Lando Norris e a Reviravolta da McLaren no GP da Holanda
Lando Norris detalhou como ele e a equipe McLaren conseguiram dar uma reviravolta impressionante para conquistar a vitória no Grande Prêmio da Holanda da Fórmula 1, após um desempenho insatisfatório na corrida Sprint.
Desempenho na Corrida Sprint
Na prova do sábado, Norris, que havia largado da segunda posição, terminou em terceiro lugar. Durante a corrida Sprint, ele enfrentou dificuldades significativas com o balanço do carro MCL40, o que impactou diretamente seu desempenho. Apesar da decepção, na sessão de classificação realizada mais tarde, o piloto conseguiu garantir a pole position. Já na corrida principal, realizada no domingo, 23 de agosto, em Zandvoort, Norris conseguiu converter essa pole em sua segunda vitória na temporada.
Reflexões sobre a Vitória
Ao comentar sobre a importância dessa vitória em sua trajetória na Fórmula 1, o campeão de 2025 destacou como conseguiu reverter a situação após a atuação decepcionante na Sprint. “Classifico essa vitória muito bem, pelo fato de ter sido uma conquista muito batalhada em vários aspectos e, mais do que isso, pela reviravolta do sábado para o domingo. Fiquei bastante decepcionado [no sábado]; ver o quanto sofremos na Sprint meio que tirou um pouco do meu ânimo. Sei que é apenas uma Sprint, mas cada ponto conta e nós realmente não tínhamos ritmo”, afirmou.
Preparação Noturna
O piloto revelou que, na noite de sábado, a equipe trabalhou intensamente para melhorar o desempenho do carro. “Passei bastante tempo com meus engenheiros para entender o que poderíamos fazer melhor: como forçar mais, como poupar melhor os pneus e como fazer tudo de uma maneira melhor do que eu vinha fazendo e melhor do que todos os outros. E certamente acredito que consegui fazer isso”, explicou.
A Corrida Principal
Sobre a corrida principal, Norris comentou que, exceto pela largada, a prova foi marcada por altos e baixos. “O início, o primeiro stint, foi bem ruim e meio que me lembrou a Sprint; mas colocamos os pneus duros, as coisas ganharam vida e a corrida realmente começou a vir a meu favor”, relatou.
Consciência de Vitória
Norris também refletiu sobre a importância da confiança em sua capacidade de vencer. “É simplesmente a consciência de ser capaz de vencer.
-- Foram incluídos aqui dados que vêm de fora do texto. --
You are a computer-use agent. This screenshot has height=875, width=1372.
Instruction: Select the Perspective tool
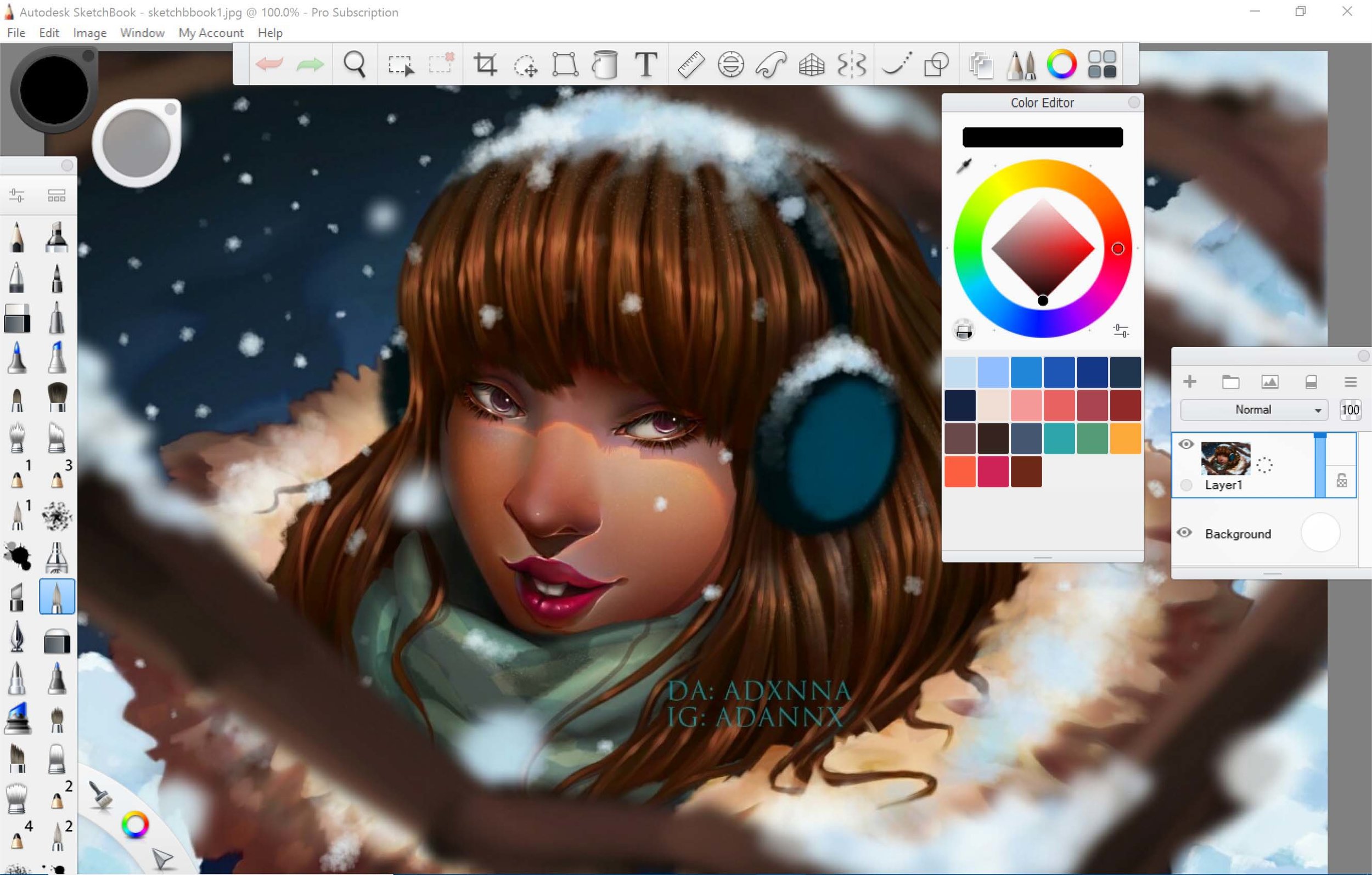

Eu não tinha isso [na Sprint]. Eu não achava que tínhamos ritmo para vencer, ou melhor, não tínhamos ritmo para vencer, e isso não me dava muita esperança para a corrida, mesmo com a pole position; e certamente não depois da primeira volta, tendo perdido posições na largada e com o desempenho do primeiro stint”, destacou.
O Desempenho do Carro
O piloto enfatizou que, quando o carro atende suas expectativas, a chance de vitória se torna mais palpável. “Mas sei que, quando o carro me entrega o que eu quero, e somado a isso, quando estou pilotando no nível atual, posso vencer corridas. E foi exatamente isso que aconteceu: no primeiro stint, eu não tinha o que queria do carro”, comentou.
Estratégia e Confiança
Norris explicou que, após a troca para os pneus duros, ele e sua equipe adotaram uma abordagem mais agressiva na estratégia. “Colocamos os pneus duros, fomos um pouco mais agressivos na forma como queríamos abordar aquele trecho da corrida, demos a volta por cima e senti no carro exatamente o que eu queria. Passei de uma sensação de que não venceria a corrida para pensar: ‘pelo menos podemos forçar o [Antonelli] a cometer erros’”, disse.
Desempenho dos Rivais
O piloto observou que a pressão que ele exercia sobre seus concorrentes resultou em erros por parte deles. “Ele começou a errar muito mais quando eu estava logo atrás. Forçamos a Mercedes a tomar uma atitude em relação à estratégia. Isso nos deu margem para atacar e estender o stint”, explicou.
Conclusão sobre a Vitória
Norris finalizou suas considerações sobre a corrida ressaltando a importância do feedback do carro e da confiança na pilotagem. “Quando consigo o que preciso do carro, quando tenho a dianteira como quero, quando tenho confiança na traseira nas entradas de curva, quando finalmente obtenho o necessário para conhecer e prever cada curva, aí sim eu vou vencer uma corrida. Mas, se não tenho isso, como aconteceu no primeiro trecho, por exemplo, então não há muito o que eu possa fazer”, concluiu.